Consistency In Distributed Data Stores
Required Readings
Summary
- Why is Consistency Important and Hard
- Key Value Store
- Memcached
- Look-Aside Cache Design
- Mechanisms in Memcached
- Causal Plus Consistency
Why is Consistency Important and Hard
It’s important because distributed systems are to appear as one logical entity but it’s hard because we contain multiple copies of state and those copies might be out of sync at any given time.
We make guarantees about the ordering of the updates in the system and how they are going to be visible to the read operations on the system.

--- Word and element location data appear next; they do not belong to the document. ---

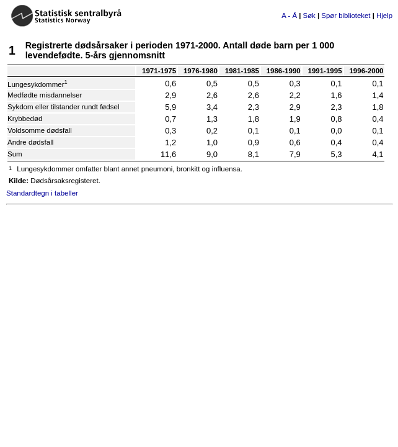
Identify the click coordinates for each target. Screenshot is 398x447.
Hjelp (384, 15)
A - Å (289, 15)
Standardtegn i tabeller (42, 193)
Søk (309, 15)
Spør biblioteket (345, 15)
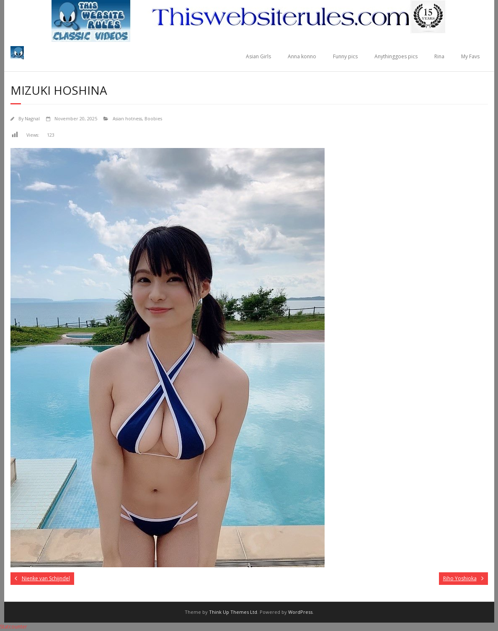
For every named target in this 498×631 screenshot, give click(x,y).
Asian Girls (258, 56)
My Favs (470, 56)
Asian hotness (127, 118)
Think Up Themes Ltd (233, 612)
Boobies (153, 118)
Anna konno (302, 56)
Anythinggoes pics (396, 56)
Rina (439, 56)
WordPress (300, 612)
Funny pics (345, 56)
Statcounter (13, 626)
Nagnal (32, 118)
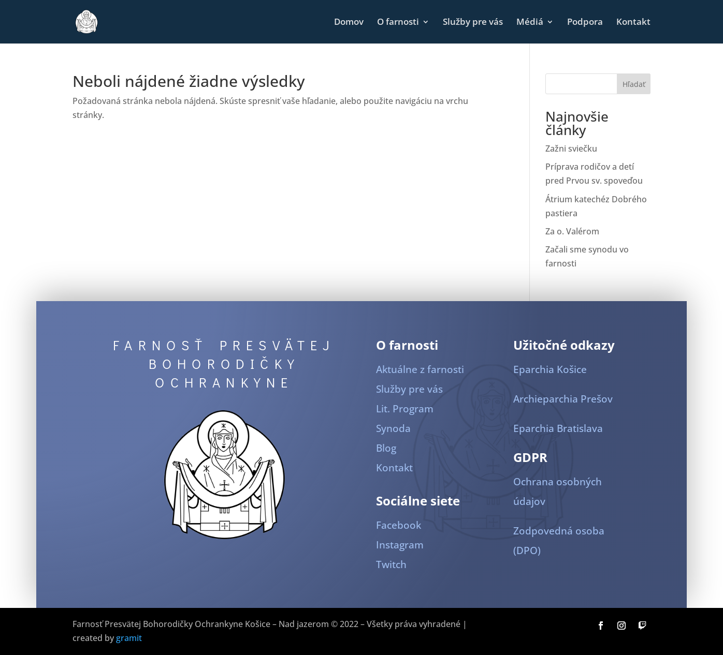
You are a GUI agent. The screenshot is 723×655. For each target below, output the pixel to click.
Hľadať (634, 84)
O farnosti (398, 22)
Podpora (585, 22)
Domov (349, 22)
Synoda (393, 428)
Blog (386, 448)
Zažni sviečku (571, 148)
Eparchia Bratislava (558, 428)
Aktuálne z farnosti (420, 369)
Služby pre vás (473, 22)
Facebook (398, 525)
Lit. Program (404, 408)
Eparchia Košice (550, 369)
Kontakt (633, 22)
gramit (129, 638)
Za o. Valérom (572, 231)
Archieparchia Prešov (563, 399)
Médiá (529, 22)
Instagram (400, 545)
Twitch (391, 564)
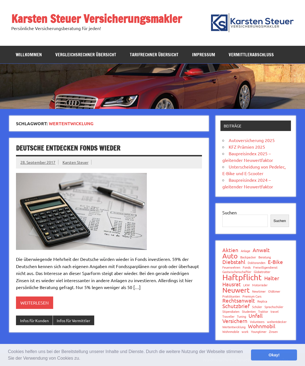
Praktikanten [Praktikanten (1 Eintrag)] (231, 296)
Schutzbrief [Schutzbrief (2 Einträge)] (236, 306)
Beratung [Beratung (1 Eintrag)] (264, 257)
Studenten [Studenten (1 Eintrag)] (249, 311)
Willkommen (29, 55)
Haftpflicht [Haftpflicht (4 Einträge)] (242, 277)
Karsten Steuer (75, 162)
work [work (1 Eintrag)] (245, 331)
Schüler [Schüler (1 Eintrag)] (257, 306)
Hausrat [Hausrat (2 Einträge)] (231, 284)
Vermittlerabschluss (251, 55)
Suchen (229, 212)
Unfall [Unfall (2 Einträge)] (256, 315)
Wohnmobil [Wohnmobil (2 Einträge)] (261, 326)
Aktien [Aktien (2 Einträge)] (230, 250)
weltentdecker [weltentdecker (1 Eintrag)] (277, 321)
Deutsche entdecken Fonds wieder (68, 148)
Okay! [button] (274, 355)
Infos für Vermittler (73, 320)
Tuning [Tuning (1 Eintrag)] (241, 316)
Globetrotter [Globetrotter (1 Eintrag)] (262, 271)
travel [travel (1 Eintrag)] (275, 311)
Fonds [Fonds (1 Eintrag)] (247, 267)
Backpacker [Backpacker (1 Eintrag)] (248, 257)
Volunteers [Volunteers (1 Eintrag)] (257, 321)
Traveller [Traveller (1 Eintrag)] (228, 316)
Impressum (203, 55)
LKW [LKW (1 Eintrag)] (246, 285)
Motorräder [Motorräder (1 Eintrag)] (260, 285)
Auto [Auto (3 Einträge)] (230, 256)
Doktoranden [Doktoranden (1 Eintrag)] (256, 262)
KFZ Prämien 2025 (247, 146)
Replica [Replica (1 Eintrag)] (262, 301)
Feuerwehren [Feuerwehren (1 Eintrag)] (231, 267)
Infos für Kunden (34, 320)
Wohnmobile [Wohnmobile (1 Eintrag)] (230, 331)
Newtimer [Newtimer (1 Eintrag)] (259, 291)
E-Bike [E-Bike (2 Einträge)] (275, 262)
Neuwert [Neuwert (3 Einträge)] (236, 290)
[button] (82, 359)
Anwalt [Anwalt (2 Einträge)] (261, 250)
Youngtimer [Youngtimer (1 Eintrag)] (258, 331)
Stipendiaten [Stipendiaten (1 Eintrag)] (230, 311)
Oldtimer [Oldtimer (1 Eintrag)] (274, 291)
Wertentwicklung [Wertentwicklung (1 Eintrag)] (233, 326)
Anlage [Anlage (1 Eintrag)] (245, 250)
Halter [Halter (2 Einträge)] (271, 278)
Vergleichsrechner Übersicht (85, 55)
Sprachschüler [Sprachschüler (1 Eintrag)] (273, 306)
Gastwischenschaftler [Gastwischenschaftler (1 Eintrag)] (236, 271)
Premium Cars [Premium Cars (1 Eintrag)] (251, 296)
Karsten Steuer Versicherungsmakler (96, 18)
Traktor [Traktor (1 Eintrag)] (263, 311)
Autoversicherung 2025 (252, 140)
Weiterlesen (34, 302)
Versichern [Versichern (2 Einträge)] (234, 321)
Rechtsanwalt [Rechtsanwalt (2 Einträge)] (238, 300)
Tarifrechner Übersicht (154, 55)
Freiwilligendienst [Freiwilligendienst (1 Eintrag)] (265, 267)
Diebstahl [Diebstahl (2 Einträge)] (233, 262)
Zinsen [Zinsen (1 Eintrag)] (273, 331)
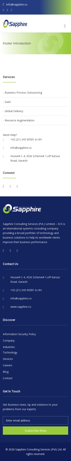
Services (8, 359)
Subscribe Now (35, 430)
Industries (9, 347)
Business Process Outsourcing (23, 92)
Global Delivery (14, 111)
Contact (7, 378)
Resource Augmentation (19, 120)
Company (9, 340)
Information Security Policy (19, 334)
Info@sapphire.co (15, 4)
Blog (6, 371)
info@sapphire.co (21, 148)
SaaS (8, 102)
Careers (7, 365)
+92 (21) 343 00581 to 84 (25, 290)
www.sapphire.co (20, 306)
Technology (10, 352)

Example consistency models:
- Strong Consistency
- guarantees the real ordering will be available to all reads
- Sequential Consistency
- guarantees a single ordering of all the writes will be seen by all of the participants
- Not necessarily the real ordering
- Causal Consistency
- Only enforces happens before relationship
- No guarantees on concurrent events
- Eventual Consistency
- There are periods where read operations are not up to date, but all writes will become visible as long as partitions/failures are not permanent
Ordering is from most consistent to most available
Key Value Store
Like hash map
Memcached
Designed and released by Facebook in 2013
In-memory KV store
Replaced by Tao a few months later
Tao is better for graph traversals, which Facebook used a lot
Memcached is used in different contexts like within cluster and across geos
Look-Aside Cache Design
Workload can be considered for cache if:
- very read intensive
- large data capacity
- hot data has temporal locality
Cache sits beside the db, not in front
- Explicit GET call to cache
- Cache replies Miss
- Explicit call to DB (using SQL-native semantics)
- Explicit SET call to cache
Any updates to DB must call DELETE on cache
Memcached discards based on LRU
Cache is clean, but non-authoritative
Explicit nature allows client applications to decide on consistency vs speed trade off
Mechanisms in Memcached
Concurrent DBRead
-> DBSet
-> CacheSet
operations can arrive out of order
which can lead to incorrect cache states
Lease
s are used to fix this.
Memcached leases are tokens issued on cache miss with time bounds to soft-lock writes on certain objects (among other issues).
Limiting the number of tokens issues can (partially) solve the Thundering Herd problem
Single instance of MC has finite memory, data is sharded by multiple instances
- shard boundaries can be adjusted
Routing is handled by clients to keep MC simple
- clients use
mcrouter
library
Multiple MC clusters can be mirrored to help with single object performance and add failure domains
Invalidations are driven by DB in commit order
Cannot use same consistency mechanisms for cross-datacenter clusters
MC expects replication at the storage layer for cross-datacenter clusters
Cross-datacenter traffic order:
- GET on remote MC, setting
remote
flag - Write to master DB
- DELETE from MC
- Master DB replicates to slave DB
- MC deletes remote marker
Causal Plus Consistency
Causal dependencies are not visible at system level
Client library embeds ordering metadata on PUT requests. (PUT_AFTER)